* Trecho selecionado *
----
Essas dimensões são elencadas pelo intelectual em seu texto Un institut des sciences de l´éducation et les besoins auxquels il répond publicado em 1912. Nesse sentido, Claparède apresenta o papel do IJJR como um Institut psycho-pédagogique que seria, em primeiro lugar, uma escola, mas que congregaria outras funções. O projeto envolveria a publicação de um periódico voltado para a discussão de questões relativas à educação, a edificação de uma biblioteca especializada e de um museu escolar. Ao apresentar o que deveria vir a ser o instituto, Claparède aponta que a criação do IJJR contribuiria com a resolução de duas lacunas na educação: a da preparação psicológica e pedológica insuficiente dos educadores e a da falta de ações para garantir o progresso e o desenvolvimento da ciência da educação6 (CLAPARÈDE, 1912).
Para a direção do instituto, Claparède convidou Pierre Bovet (1878-1965), então professor de filosofia na Faculdade de Letras de Neuchâtel. Bovet também foi o editor do periódico publicado pelo Instituto L’Intermédiaire des Educateurs que passou a circular também a partir de outubro de 1912.
----
* Tarefa *
Retome o trecho sobre o instituto idealizado por Claparède e continue a escrita a partir da última frase.

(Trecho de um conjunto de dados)
----
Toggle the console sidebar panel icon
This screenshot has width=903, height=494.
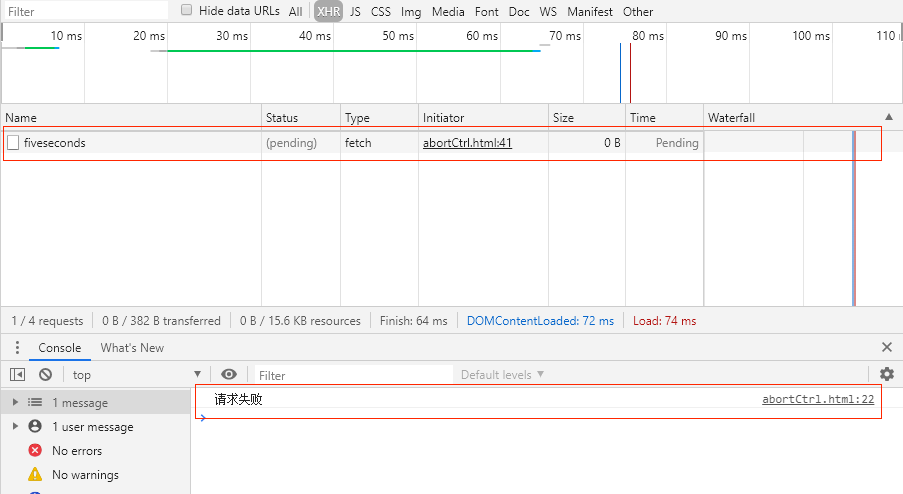click(17, 375)
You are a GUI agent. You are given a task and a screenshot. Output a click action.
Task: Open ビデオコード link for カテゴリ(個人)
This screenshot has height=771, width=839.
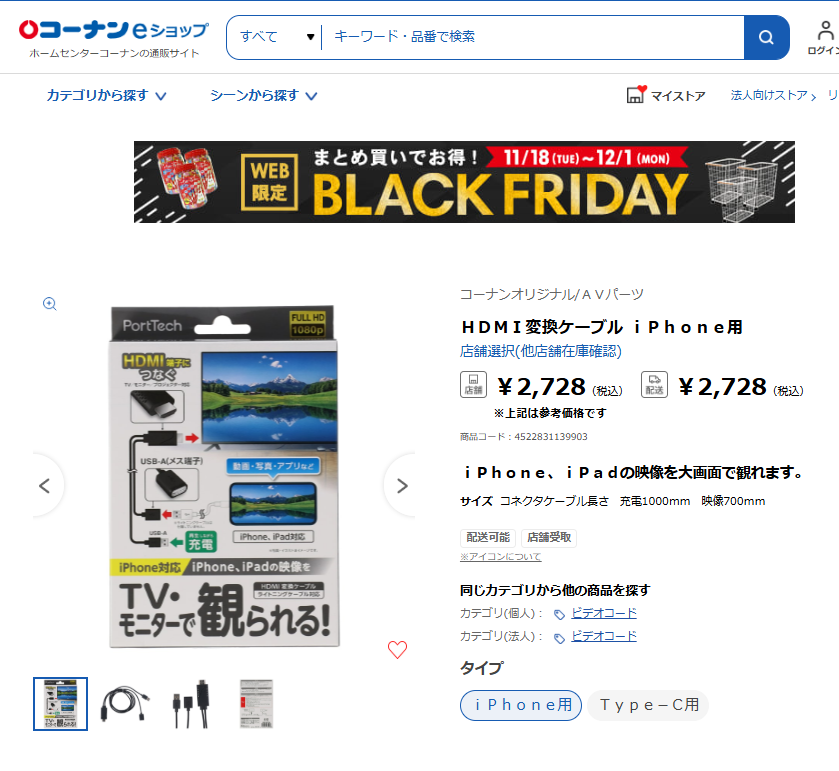click(604, 613)
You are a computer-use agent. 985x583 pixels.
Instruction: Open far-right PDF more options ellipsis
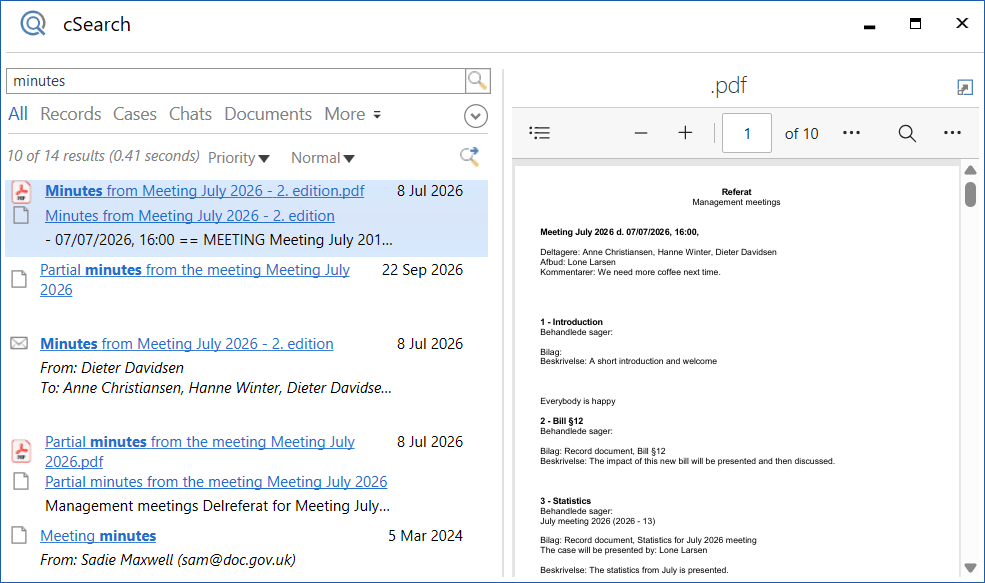click(952, 133)
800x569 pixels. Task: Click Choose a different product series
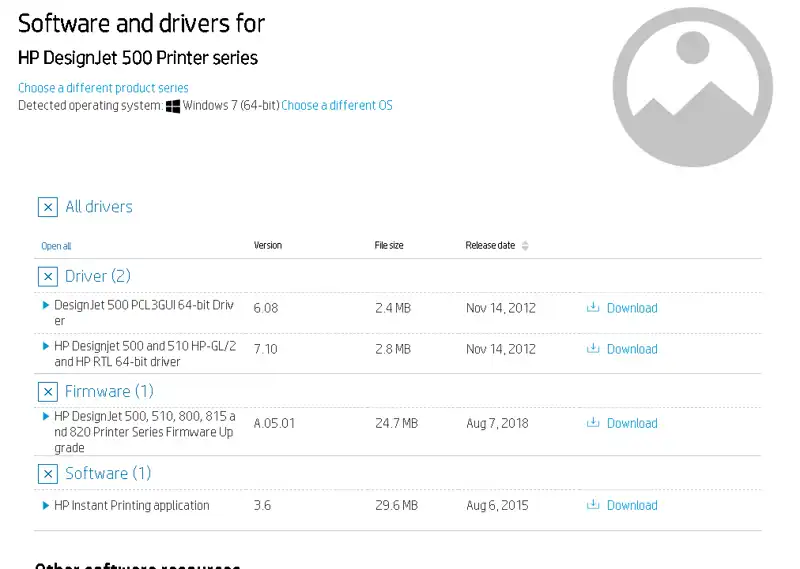[x=103, y=88]
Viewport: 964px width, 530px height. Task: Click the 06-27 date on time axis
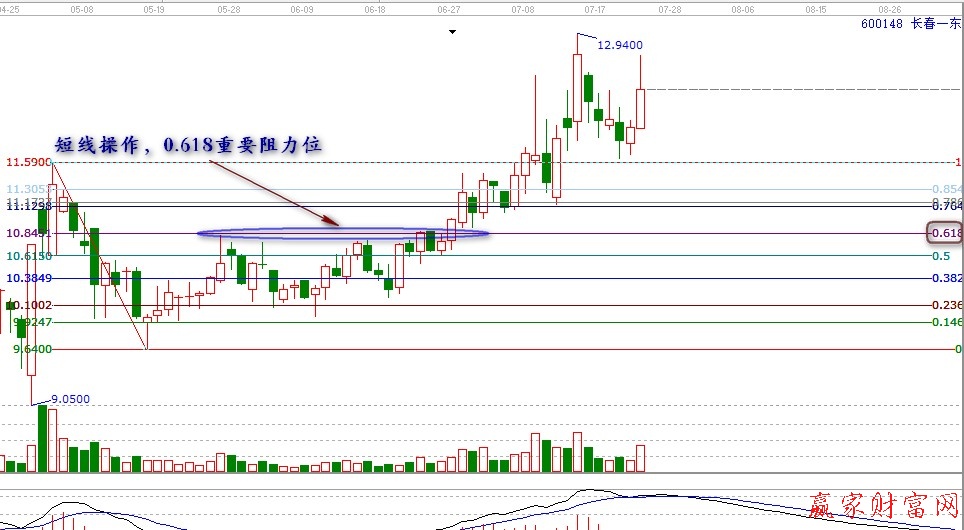pos(449,7)
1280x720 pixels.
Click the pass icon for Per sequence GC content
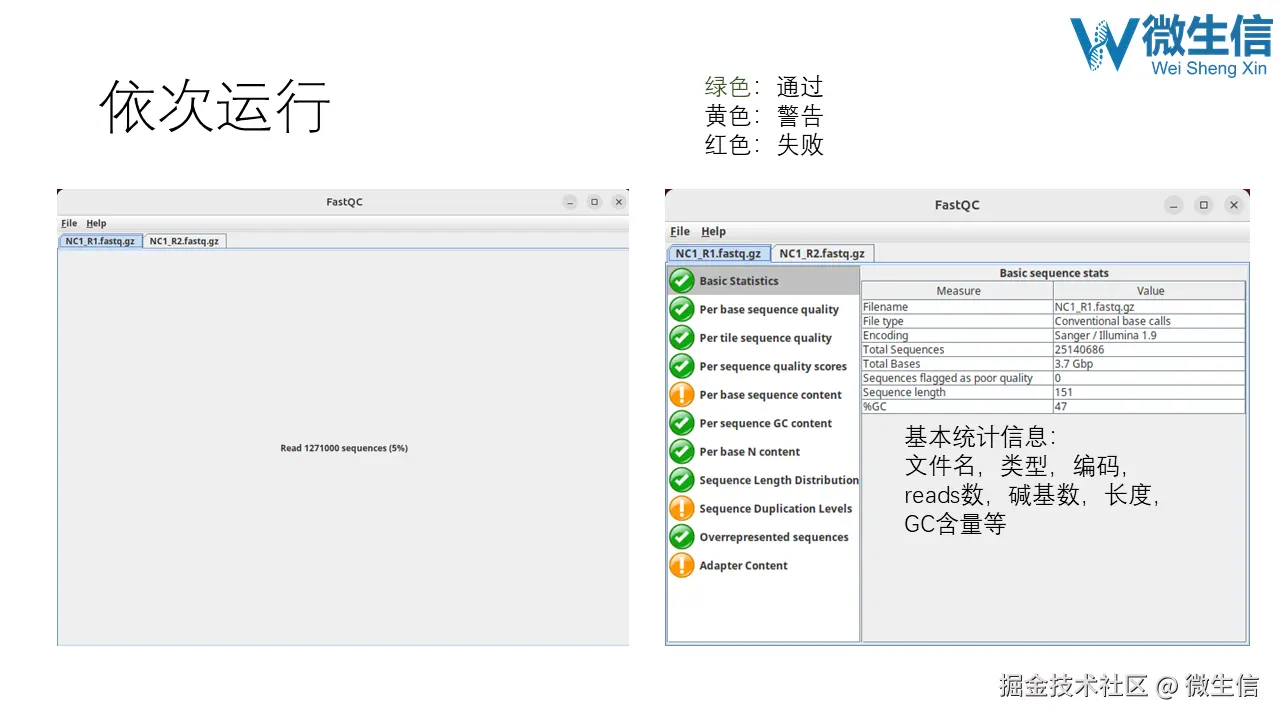click(x=681, y=423)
----
* Resultado da tarefa *
Vidal e Rabelo (2020, p. 17) apresentam o Instituto como uma “instituição com ambição internacional e pautada pelo desejo de renovação educacional [que] espraiava sua atuação e envolvia estudantes estrangeiros”. Localizado na Place de la Taconerrie, 5, o Instituto atraiu para os primeiros semestres de funcionamento, entre 1912 e 1913, trinta e dois estudantes de diversos países. Além de suíços, havia homens e mulheres vindos da Rússia, Romênia, Bélgica, Estados Unidos, Portugal, Espanha, Países Baixos, Ásia Menor, Grécia, Alemanha, Polônia, Palestina e Brasil. O nome do brasileiro Francisco Lins aparece como estudante matriculado para o semestre de verão naquela turma (IJJR, 1913).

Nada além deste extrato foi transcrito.